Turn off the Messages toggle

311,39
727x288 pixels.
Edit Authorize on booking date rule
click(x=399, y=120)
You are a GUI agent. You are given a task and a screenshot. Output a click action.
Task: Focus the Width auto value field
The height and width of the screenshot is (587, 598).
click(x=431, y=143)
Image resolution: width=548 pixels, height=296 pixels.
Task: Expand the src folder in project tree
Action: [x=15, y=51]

==

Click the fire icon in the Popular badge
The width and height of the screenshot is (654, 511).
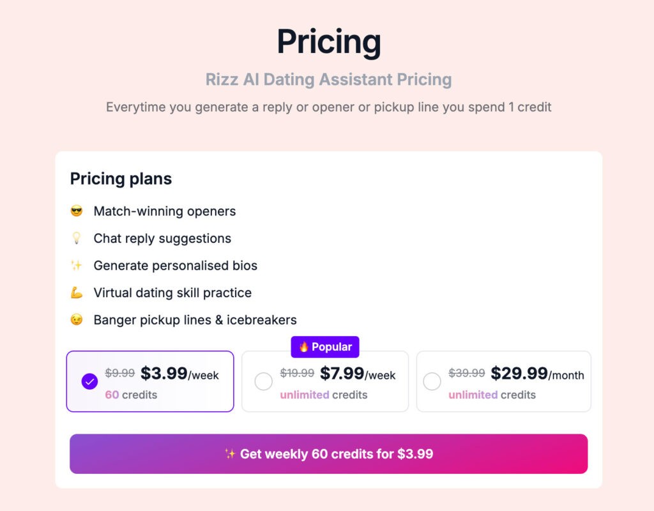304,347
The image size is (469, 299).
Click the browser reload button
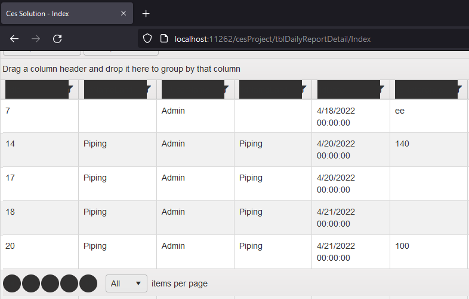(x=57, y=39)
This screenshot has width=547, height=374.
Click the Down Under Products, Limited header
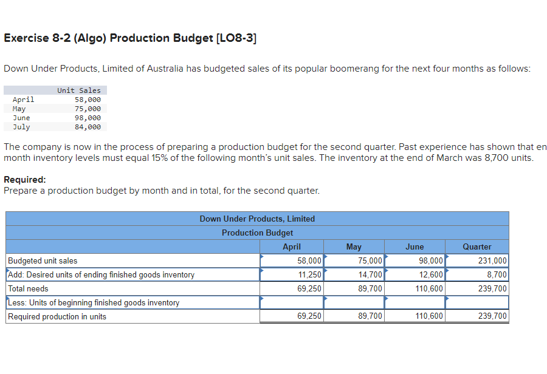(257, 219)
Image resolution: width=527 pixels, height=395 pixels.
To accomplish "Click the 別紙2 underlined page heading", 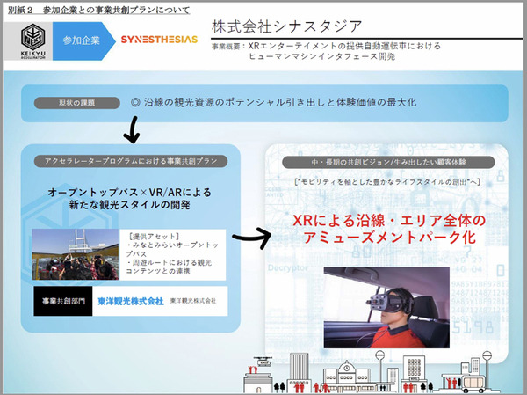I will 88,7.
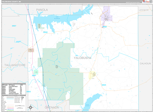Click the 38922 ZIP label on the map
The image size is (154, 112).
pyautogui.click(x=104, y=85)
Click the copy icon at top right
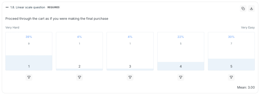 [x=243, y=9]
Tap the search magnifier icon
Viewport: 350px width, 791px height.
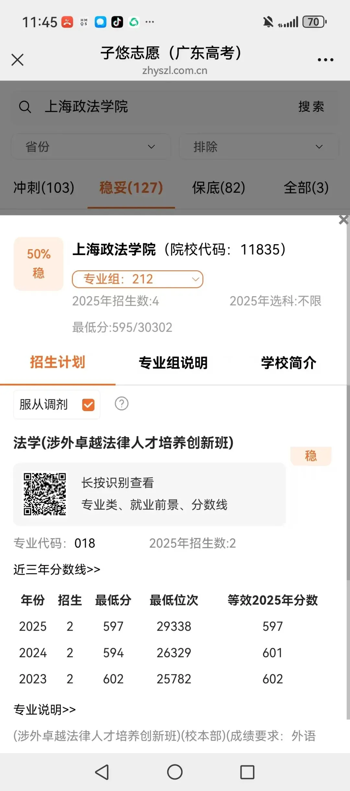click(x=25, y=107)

---

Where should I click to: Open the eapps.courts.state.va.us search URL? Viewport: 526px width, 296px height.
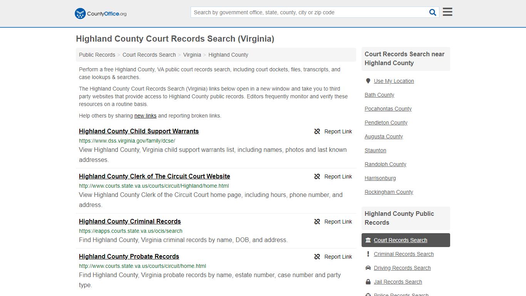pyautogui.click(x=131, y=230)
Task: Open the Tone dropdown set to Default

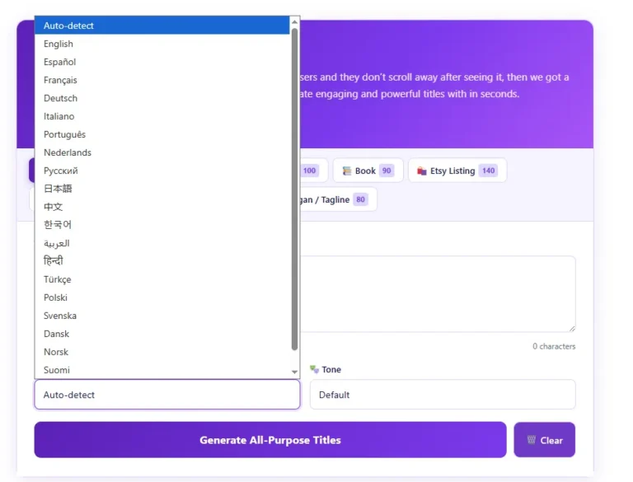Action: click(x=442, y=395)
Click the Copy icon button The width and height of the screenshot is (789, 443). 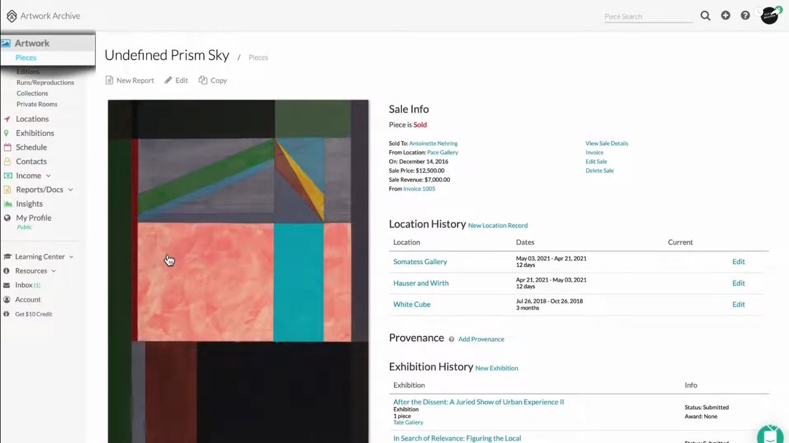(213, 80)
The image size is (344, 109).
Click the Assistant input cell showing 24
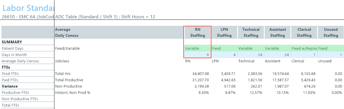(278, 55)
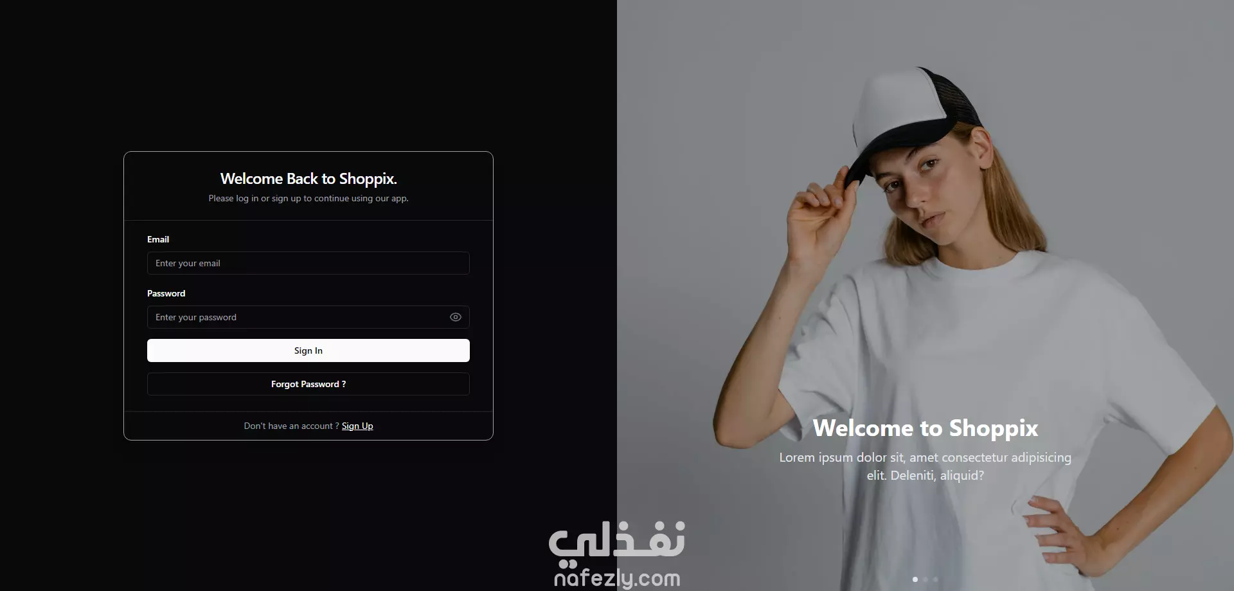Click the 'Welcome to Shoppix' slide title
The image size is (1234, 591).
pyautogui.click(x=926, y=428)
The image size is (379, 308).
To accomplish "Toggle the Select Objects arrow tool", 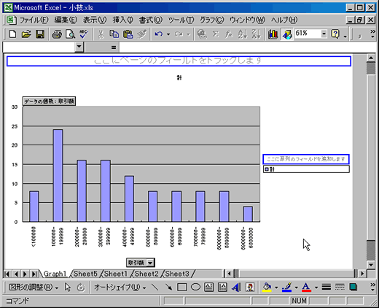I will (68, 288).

» ASSIGNMENT: From the entries above, print the lines beginning at the one with "Edit Authorize on booking date rule" and stopping after the one with "Task: Focus the Width auto value field", exactly as written and with nothing else.

» SOLVED EXERCISE:
Edit Authorize on booking date rule
click(x=399, y=120)
You are a GUI agent. You are given a task and a screenshot. Output a click action.
Task: Focus the Width auto value field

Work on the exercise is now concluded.